Exercise a:
Answer these questions about the thread on Zopfli compression:
(i) What two codec names are proposed?
(ii) What drawback of Zopfli does the thread name in comparison with zlib?
(iii) Where is the zopfli Python package available?

>> begin Selected text

Open jakirkham opened 6 years ago
cc @aschampion (in case it is of interest)
Sounds like a valuable addition. It looks like there are both zlib-like and gzip-like compress functions, so I guess we'd want two codecs, zopfli-zlib and zopfli-gzip. The zopfli Python package looks like it would be straightforward to wrap.
Thanks for bringing this to my attention. Looks like there's a rust implementation, so when I have some time I should be able to benchmark it for n5 as I did for brotli.
At least from the rust N5 side, having a non-symmetric compression (i.e., should compress with zopfli but can decompress with normal gzip) could be a bit of an implementation pain. I'm not sure if that's easier in the zarr world. Java N5 already supports arbitrary compression schemes, so may already be able to handle this situation.
Maybe it could be a config option on the existing codecs as opposed to new codecs?
Even if it isn't installed one could just warn and fallback to zlib or gzip. At worst one simply gets less compressed data (it is still readable).
The Zopfli compression algorithm from Google is a zlib-style compression algorithm that is able to make a small, but notable improvement on the compression ratio that zlib might otherwise achieve. The catch is this ends up being quite a bit slower. However once compressed the data can be decompressed using standard zlib-style algorithms with practically unchanged decompression speed.
Generally this can be useful in cases where the data must be decompressible via zlib or gzip, compression generally happens once, and minimizing size is of paramount importance. For example, serving data used in webpages. So this could be a nice option for use cases where people are interacting tiles of image data in the web browser (via n5-wasm) for instance.
Note: There are a few Python implementations. One we might use is
zopfli
, which is on PyPI and conda-forge.

>> end Selected text

Exercise b: Recast the rows starting at the line that contains "Identify the location of LAUNDRY SORTER." and ending at the line that contains "The image size is (1920, 1080). In order" as a JSON list of strings, with one string per line and blank lines left out.

>> begin Task data

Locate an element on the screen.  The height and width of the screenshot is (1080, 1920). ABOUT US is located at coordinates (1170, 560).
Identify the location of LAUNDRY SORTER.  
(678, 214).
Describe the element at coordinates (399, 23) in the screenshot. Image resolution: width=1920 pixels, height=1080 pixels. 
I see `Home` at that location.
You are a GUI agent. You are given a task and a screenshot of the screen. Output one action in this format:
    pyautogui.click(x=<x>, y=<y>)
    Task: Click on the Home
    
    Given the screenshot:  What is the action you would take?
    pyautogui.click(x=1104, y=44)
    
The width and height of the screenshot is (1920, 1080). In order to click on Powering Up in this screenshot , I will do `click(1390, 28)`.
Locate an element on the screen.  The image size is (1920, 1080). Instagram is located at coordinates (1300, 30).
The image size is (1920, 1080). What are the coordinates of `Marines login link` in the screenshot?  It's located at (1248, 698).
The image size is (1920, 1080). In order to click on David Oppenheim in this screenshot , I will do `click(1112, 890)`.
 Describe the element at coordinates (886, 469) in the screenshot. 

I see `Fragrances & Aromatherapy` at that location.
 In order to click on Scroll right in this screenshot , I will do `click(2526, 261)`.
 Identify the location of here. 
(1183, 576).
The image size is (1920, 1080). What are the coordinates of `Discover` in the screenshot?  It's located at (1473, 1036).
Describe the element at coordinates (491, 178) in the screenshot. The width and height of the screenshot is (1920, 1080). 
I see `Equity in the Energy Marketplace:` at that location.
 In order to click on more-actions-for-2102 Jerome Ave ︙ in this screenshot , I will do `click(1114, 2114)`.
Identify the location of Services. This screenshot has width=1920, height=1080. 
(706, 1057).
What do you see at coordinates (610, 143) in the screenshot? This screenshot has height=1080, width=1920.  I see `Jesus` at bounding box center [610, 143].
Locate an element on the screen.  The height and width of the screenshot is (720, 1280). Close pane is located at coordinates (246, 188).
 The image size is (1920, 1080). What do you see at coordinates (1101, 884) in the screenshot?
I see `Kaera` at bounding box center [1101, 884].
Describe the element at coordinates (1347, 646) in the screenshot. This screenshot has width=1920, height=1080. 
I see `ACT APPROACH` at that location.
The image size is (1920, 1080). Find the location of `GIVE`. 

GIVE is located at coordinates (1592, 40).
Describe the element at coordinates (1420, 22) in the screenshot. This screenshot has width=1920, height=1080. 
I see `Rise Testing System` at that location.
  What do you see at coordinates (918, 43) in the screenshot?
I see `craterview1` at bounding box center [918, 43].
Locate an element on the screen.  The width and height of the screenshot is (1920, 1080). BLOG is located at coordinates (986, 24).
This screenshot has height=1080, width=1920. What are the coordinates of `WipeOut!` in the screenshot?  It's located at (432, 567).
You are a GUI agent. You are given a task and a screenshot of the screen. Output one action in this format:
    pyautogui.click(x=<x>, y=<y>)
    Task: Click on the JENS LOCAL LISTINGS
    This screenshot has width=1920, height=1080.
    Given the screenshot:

>> end Task data

Exercise answer a:
(i) zopfli-zlib and zopfli-gzip
(ii) It is quite a bit slower.
(iii) On PyPI and conda-forge

Exercise answer b:
[
  "Identify the location of LAUNDRY SORTER.  ",
  "(678, 214).",
  "Describe the element at coordinates (399, 23) in the screenshot. Image resolution: width=1920 pixels, height=1080 pixels. ",
  "I see `Home` at that location.",
  "You are a GUI agent. You are given a task and a screenshot of the screen. Output one action in this format:",
  "    pyautogui.click(x=<x>, y=<y>)",
  "    Task: Click on the Home",
  "    Given the screenshot:  What is the action you would take?",
  "    pyautogui.click(x=1104, y=44)",
  "The width and height of the screenshot is (1920, 1080). In order to click on Powering Up in this screenshot , I will do `click(1390, 28)`.",
  "Locate an element on the screen.  The image size is (1920, 1080). Instagram is located at coordinates (1300, 30).",
  "The image size is (1920, 1080). What are the coordinates of `Marines login link` in the screenshot?  It's located at (1248, 698).",
  "The image size is (1920, 1080). In order to click on David Oppenheim in this screenshot , I will do `click(1112, 890)`."
]